Caricatural… ce serait risible si ce n’était pas aussi violent.
Il y a une augmentation des prescriptions d’arrêts maladie en France ? L’interprétation néolibérale est claire : un complot fomenté par les travailleurs feignants et les médecins complaisants. De fait, en dix ans, ce nombre serait passé de 6,4 millions en 2012 à 8,8 millions d'arrêts en 2022, soit environ 35 % d’augmentation sur la période. Au lieu de se désoler de la dégradation de l’état de santé des travailleurs (ouvriers et cadres), ce que traduit dans les faits cette augmentation, notre cher ministre de l’Economie n’y voit qu’un coût de 16 milliards d’euros (voir par exemple ici)…
Les malades étant amenés à se soigner, rebelote : ça coûte trop cher !
Les solutions sont évidentes : limiter arbitrairement les arrêts maladie et faire payer les médocs et les soins !!

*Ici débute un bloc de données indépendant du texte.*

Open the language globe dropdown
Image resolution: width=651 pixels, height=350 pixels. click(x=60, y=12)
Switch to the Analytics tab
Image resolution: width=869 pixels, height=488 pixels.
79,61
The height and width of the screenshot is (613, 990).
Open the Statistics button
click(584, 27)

Et hop, on met sous le tapis la question fondamentale : mais pourquoi de plus en plus de travailleurs sont jugés malades par leurs médecins ? Le management, les conditions de travail, les cadences, la perte de sens, le burn-out et la connexion permanente : en voilà des pistes de réflexion, non cher ministre ? Et les super-profits des labos ? Ce n’est pas un « sujet » ?

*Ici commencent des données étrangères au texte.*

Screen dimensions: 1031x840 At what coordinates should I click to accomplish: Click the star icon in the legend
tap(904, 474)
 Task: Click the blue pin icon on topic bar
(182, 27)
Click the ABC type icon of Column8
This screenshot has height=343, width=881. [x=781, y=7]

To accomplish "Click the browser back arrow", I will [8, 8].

Si la France est malade et droguée (voir les carnages aux Etats-Unis), peut-être est-ce parce qu’elle est réellement malade et droguée, non ? Un ministre de l’économie pense certainement via des tableurs Excel et des modèles mathématiques, mais ces prismes réducteurs ne peuvent illustrer la réalité de la vie des Français.es. Chaque jour, dans tous les secteurs, à tous les niveaux hiérarchiques ou de qualification, les témoignages et drames abondent qui rendent compte des violences instituées dans le monde du travail, qu’elles relèvent de pressions, de manques de reconnaissance, de déqualifications et pertes de sens, ou de peurs du chômage. Tant qu'on est dans les chiffres, regarder dans le détail permet de relever que les "troubles psychologiques" sont la première cause (28% en 2002 contre 14% en 2016) des arrêts maladie de longue durée. Explosion également des troubles musculo-squelettiques...
L’homme n’est pas une machine ; et même s’il en était une, avez-vous estimé le coût des arrêts techniques, débogages, mises à jour et autres plantages de votre monde informatique et automatique ? On doit être bien au-dessus des 16 milliards en 10 ans…
Bref, encore un détournement de la raison pour légitimer des décisions comptables totalement discutables. On commence à avoir l’habitude.
Ps : Presque pas grand-chose à voir, mais tout de même un peu, au moins symboliquement : A l’Assemblée nationale, le taux moyen de participation aux votes est de… 18 % (Source ici). 82 % d’absence, donc. Sans que cela interfère sur les indemnités des parlementaires.